Does Self-Publishing Diminish Quality Literature?

There are many people who believe the glut of independently published works will diminish the quality of literature in the marketplace. They argue that the traditional publishers are the ones who bring true literature to the world.

My response?

Who cares?

I don’t say that flippantly. I say that practically.

One could argue that television has never been better than right now. Why? A couple of factors. The most important is competition. More content deliverers (Netflix, Amazon, HBO, AMC, networks, etc.) need more content produced. This drives quality.

Yet, this has occurred with youtube in existence. Youtube, the place where anyone can upload just about anything. Most of it sucks, some of it is awesome.

Does it diminish the work on television? Or the movies?

No.

Why? Because people like variety. Sometimes they want to see a cinematic classic, other days a movie with a lot of explosions, and, while avoiding work, silly cat videos.

The elitist view from pro-trad publishing is not a new song in the artistic community. It’s most common in movies. You have the serious film and the summer blockbusters. You have artists and popcorn directors.
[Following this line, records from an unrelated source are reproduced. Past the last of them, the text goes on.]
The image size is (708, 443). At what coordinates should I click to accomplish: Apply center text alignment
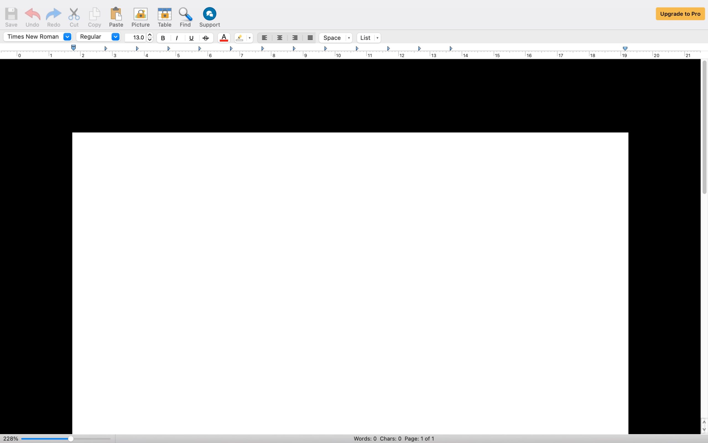pos(279,38)
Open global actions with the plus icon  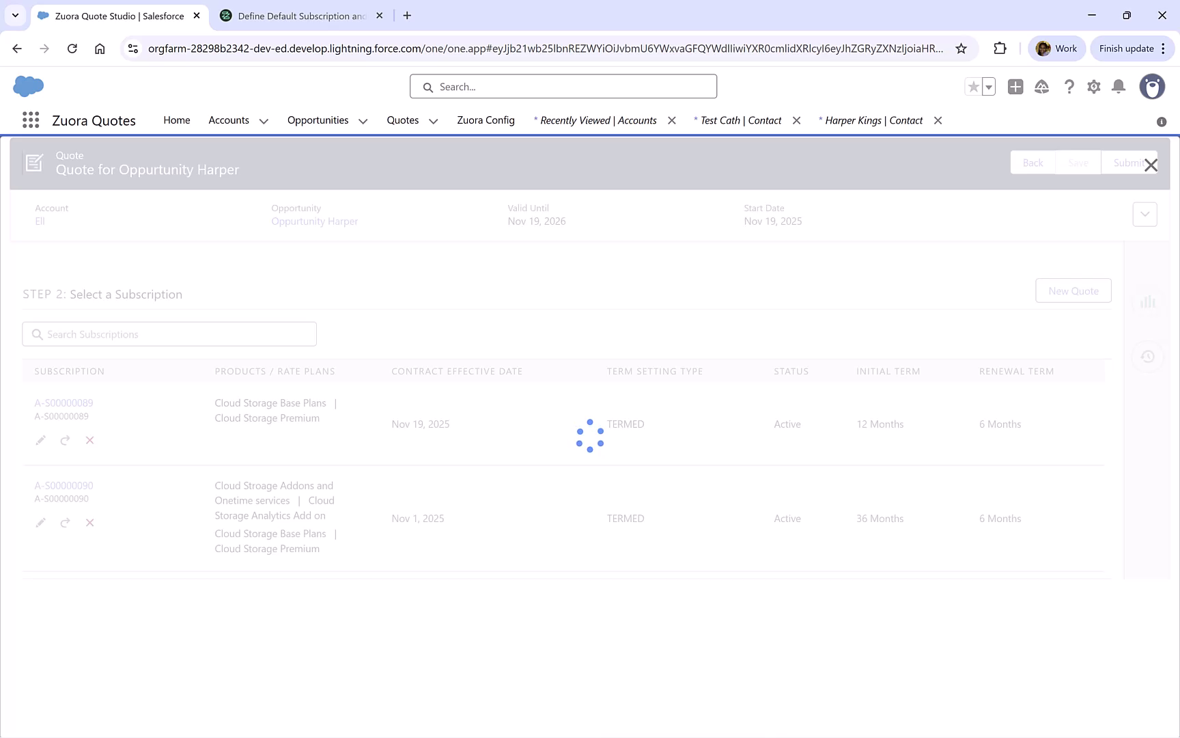1015,87
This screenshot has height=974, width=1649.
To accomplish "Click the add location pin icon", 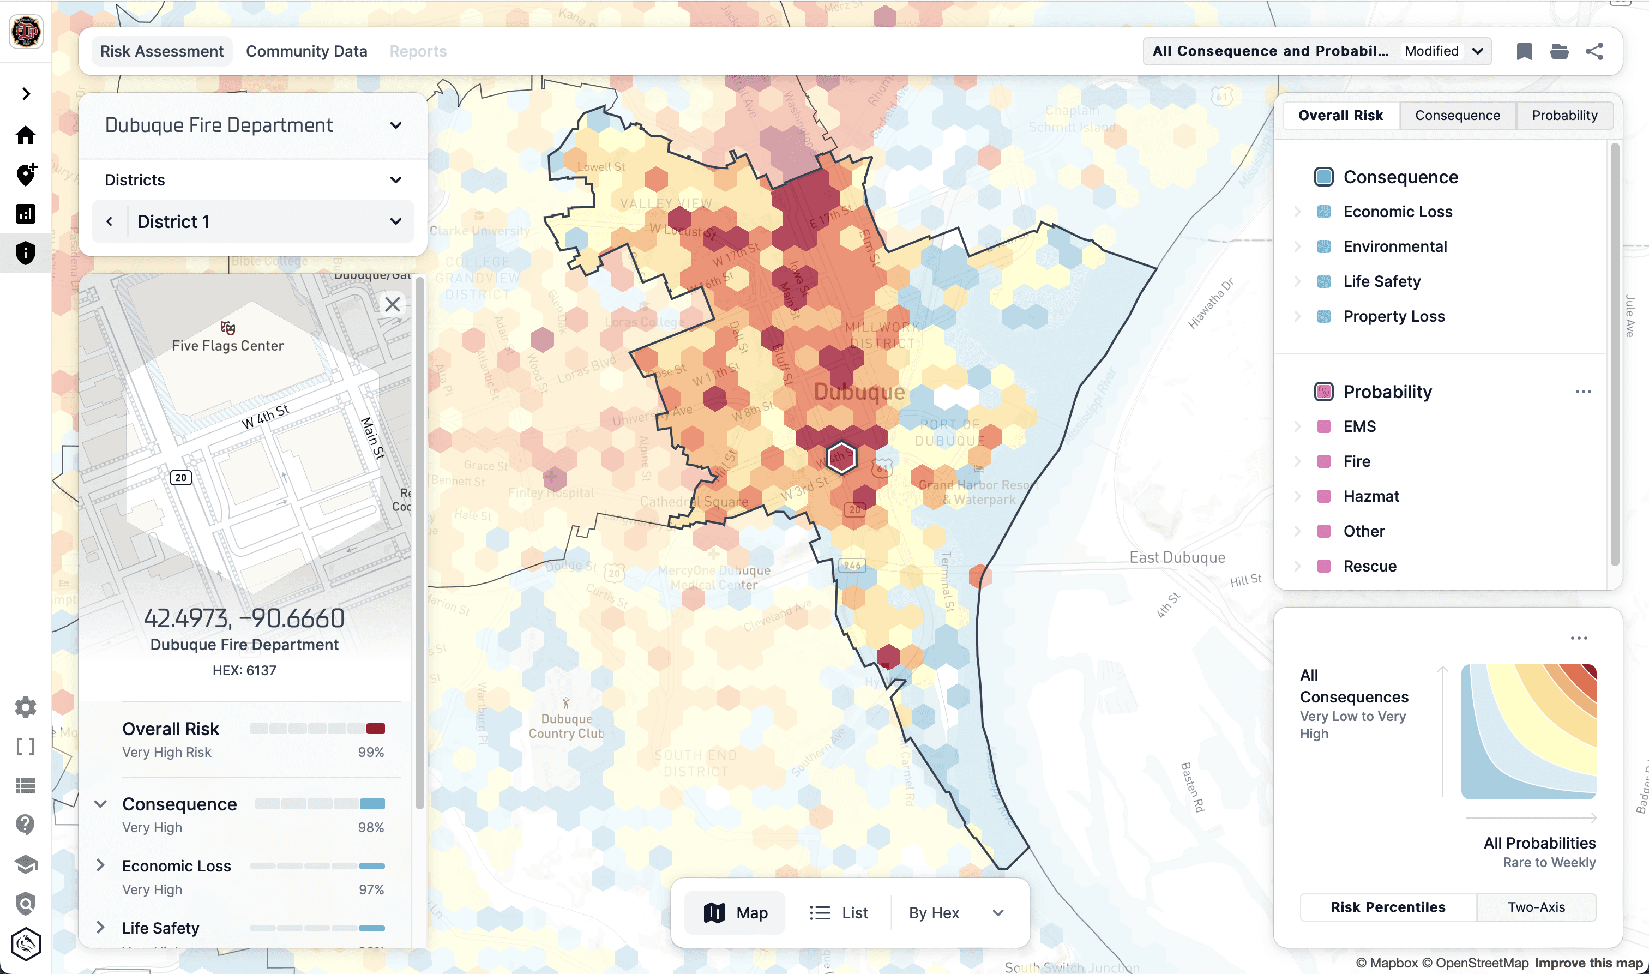I will pos(26,175).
As Kit Ramsey (Eddie Murphy) said in the film Bowfinger, “It’s too cerebral! We’re trying to make a movie here, not a film!”

The truth is there are places for both types of film, just like there are places for multiple types of video. The same is true for fiction.

Writing isn’t precious. It’s not special. It’s a bunch of words strung together. We do it everyday when we write an email. Some people are able to line up enough words in a compelling order to create stories. Some of those are pulp, some are art. Some are classics, some are diversions.

All are okay.

Independent publishing will no more dilute literature than youtube will the Oscars. And, like the Oscars, the powers that be may one day recognize popcorn directors like Hitchcock and Spielberg are actually artists.

The same will unfold in the fiction world. Like television, more competition will drive quality and innovation.

I write popcorn young-adult thrillers. I don’t want to write the next fiction masterpiece. I want to entertain as many readers as possible. I want to be the Michael Bay of fiction. The Alfred Hitchcock of YA thrillers. The Steven Spielberg of coming of age action stories.

I don’t care what the powers that be think about my work. I just care what my readers think.

Who would you rather be? The writer of the Transformers of fiction that delights millions of readers worldwide or the author of Birdman, which critics adore but virtually no one will see?